Le motif principal de l’incarcération est lié au trafic ou à la consommation de drogues illicites. Le système est particulièrement pervers à cet égard. L’usage de la drogue avait été introduit par les services de renseignement et de sécurité dans les ghettos noirs et parmi les mouvements des Black Panthers pour les neutraliser et les criminaliser. La CIA finance ses actions secrètes par le commerce qu’elle fait des drogues illicites. Une situation analogue a été observée dans les banlieues en Europe et en France. La drogue a été diffusée, offerte au moment de la prise de conscience de celles-ci et de l’élaboration des mouvements et des marches pour l’Égalité.
La catastrophe imminente qui vient excède les communautés, elle affecte l’humanité entière. Il est donc urgent de ne pas limiter le débat politique à des revendications exclusivement ethniques et identitaires ou catégorielles (« genre », « orientations sexuelles », etc.).
Depuis quarante ans, la contre-révolution conservatrice, et donc objectivement de droite, a prospéré en cultivant en particulier (mais pas seulement) deux champs. Le premier a consisté à confondre le communisme et les conquêtes sociales sans précédent auxquelles il a donné lieu dans le monde avec le totalitarisme et l’hitlérisme, réduisant même la révolution de 1789 et l’abolition des privilèges à une simple Terreur. Tout cela dans une ambiance de moralisme permettant de camoufler les questions sociales, les rapports de forces internationaux et les questions de classe. Le second a entretenu la focalisation sur des luttes partielles, en particulier celles des minorités ethniques et sexuelles en faisant abstraction du contexte global de leur oppression.
De nombreuses autres diversions furent proposées et parmi elles, l’écologisme ou le capitalisme vert. Toute lutte locale émancipatrice est la bienvenue. Elle doit être ancrée dans une ambition plus vaste de libération universelle.
Parmi elles, se préoccuper de l’émigré sans-papier provenant des ex-colonies est une expression concrète de solidarité avec des sans-droits tout en étant une mise à nu de la perversion du système capitaliste.

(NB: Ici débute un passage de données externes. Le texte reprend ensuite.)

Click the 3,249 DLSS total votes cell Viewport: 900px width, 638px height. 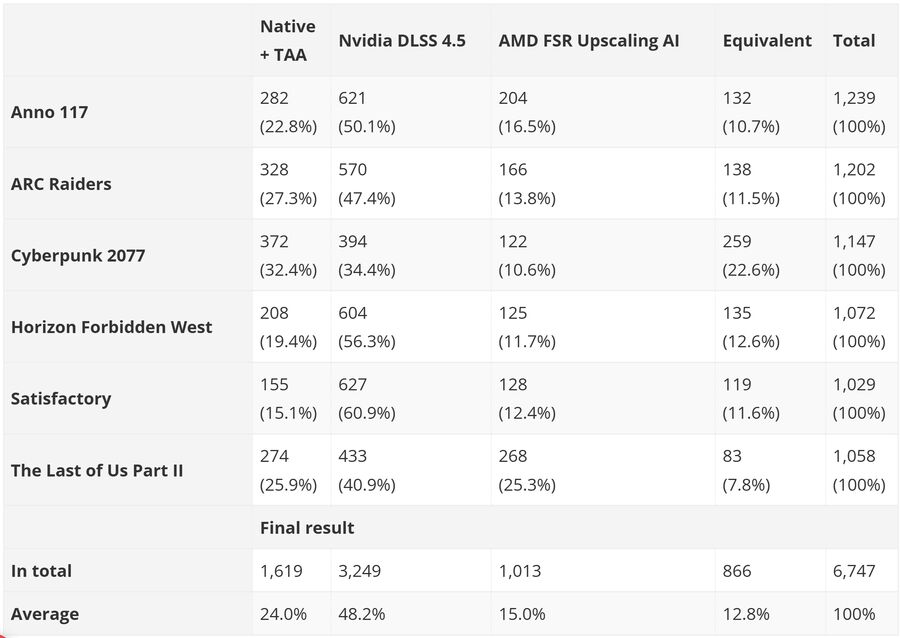tap(360, 571)
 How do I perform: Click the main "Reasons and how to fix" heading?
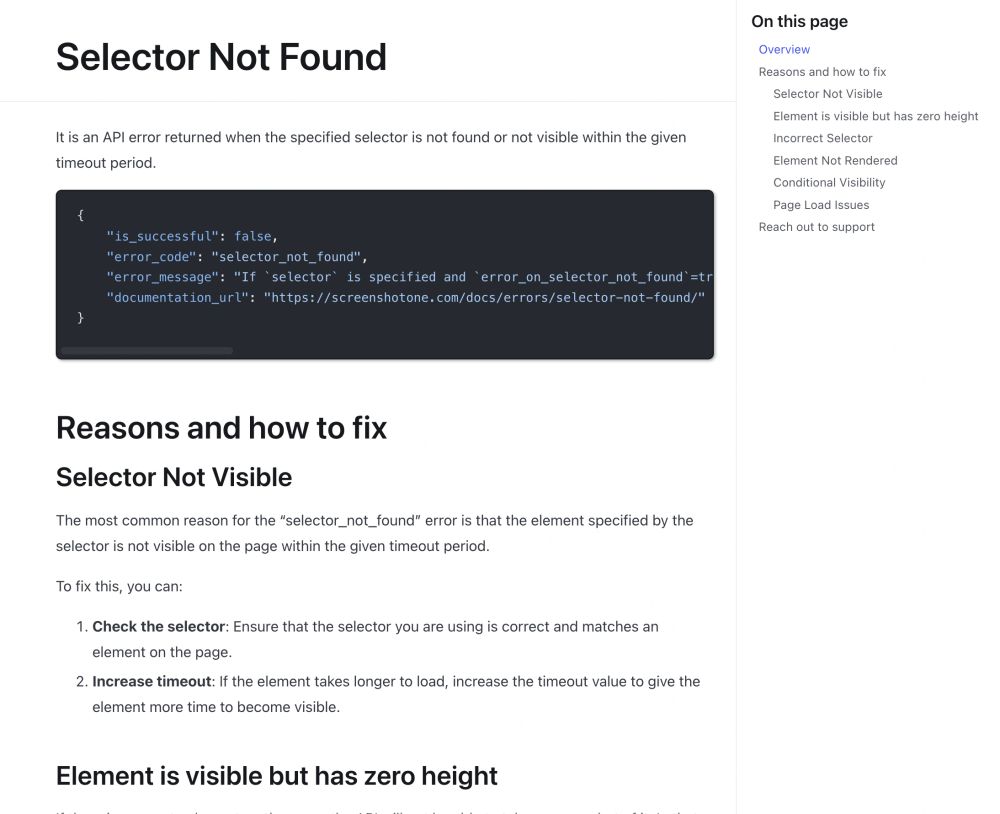tap(221, 428)
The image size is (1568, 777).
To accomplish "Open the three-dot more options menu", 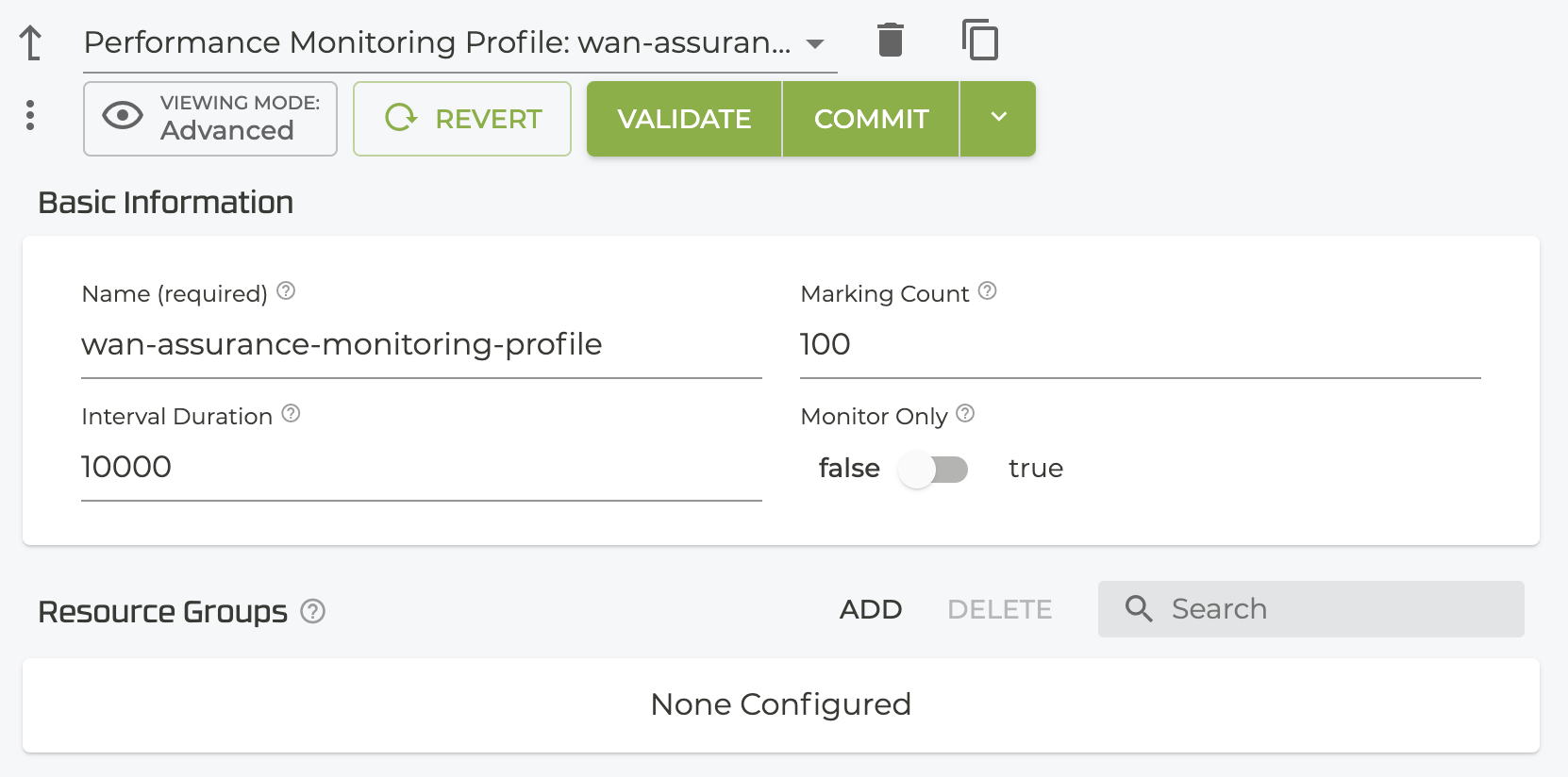I will (30, 115).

D’un côté, les politiciens dénoncent un excès d’immigration qui dilue l’identité, d’autre part, ils évitent de contrôler en réduisant le nombre des inspecteurs de travail dans les secteurs économiques qui les emploient à moindre coût amputé des contributions sociales obligatoires.

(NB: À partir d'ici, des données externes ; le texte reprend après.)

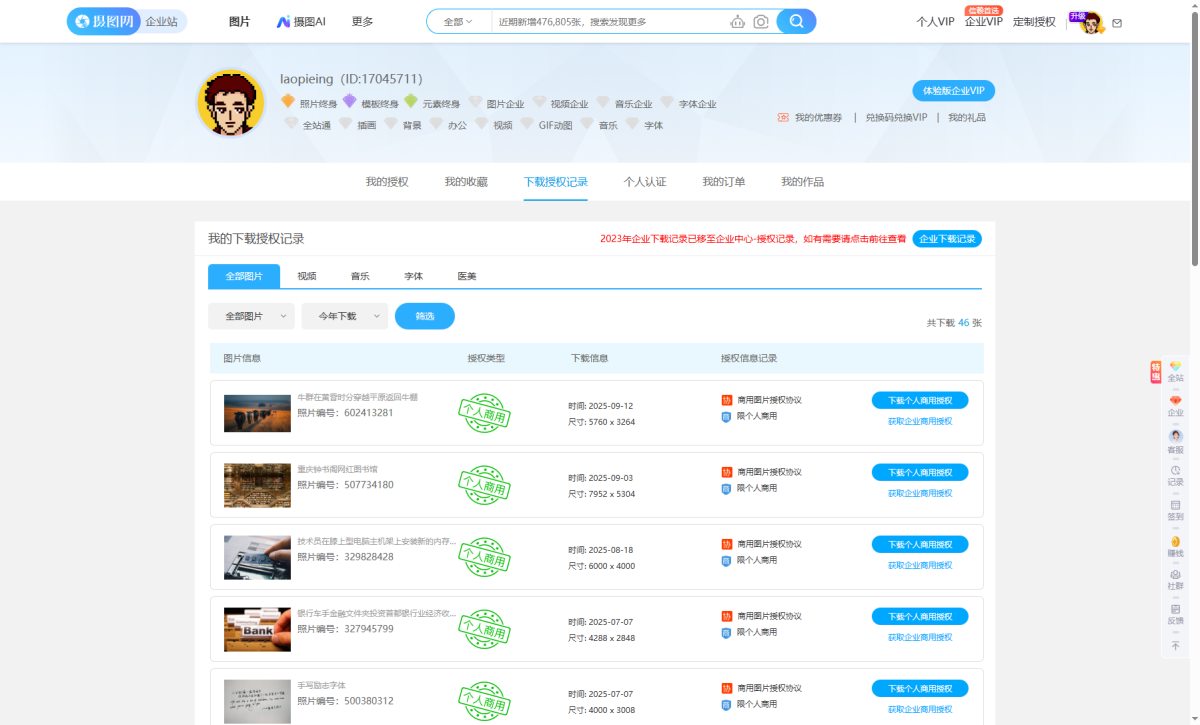The width and height of the screenshot is (1200, 725).
Task: Open the 我的订单 tab
Action: pyautogui.click(x=723, y=182)
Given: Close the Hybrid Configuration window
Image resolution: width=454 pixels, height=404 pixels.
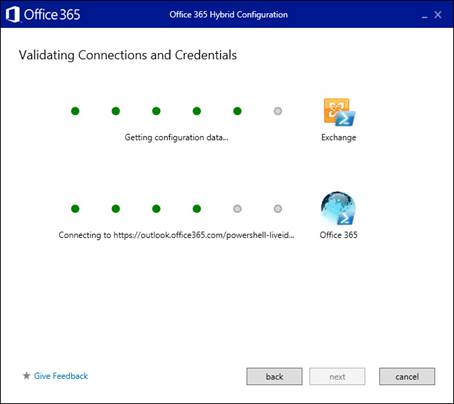Looking at the screenshot, I should (x=438, y=15).
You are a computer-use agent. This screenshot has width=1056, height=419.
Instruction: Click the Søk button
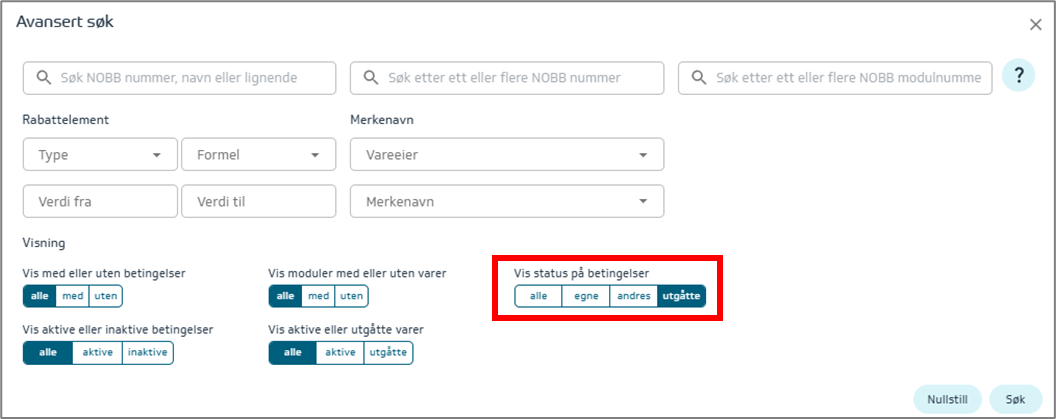(x=1015, y=399)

Sans le transfert de richesses des pays pauvres vers les pays riches, l’émigration économique et bientôt de plus en plus liée aux bouleversements environnementaux induits par les pays du Nord serait infime et imperceptible.
Les résidents des pays du Nord, indépendamment de leur origine, profitent des flux financiers qui appauvrissent l’Afrique en particulier par le mécanisme de la dette [14]. Ils bénéficient encore des conquêtes sociales qui assurent aux plus démunis un minimum de revenus et de couverture maladie.
En tout premier lieu, les Européens d’origine africaine s’ils veulent se placer dans une perspective anti-impérialiste se doivent de dénoncer les spoliations financières et le pillage des matières premières qui entretiennent le circuit de renforcement de l’émigration économique. Même relégué dans une banlieue ghetto, bénéficiant du RSA et de la CMU, un ‘indigène’ de la république tire avantage d’une électricité peu chère car Areva assure son approvisionnement en uranium au Niger en soutenant une guerre au Mali.
Badia Benjelloun, médecin. Été 2013.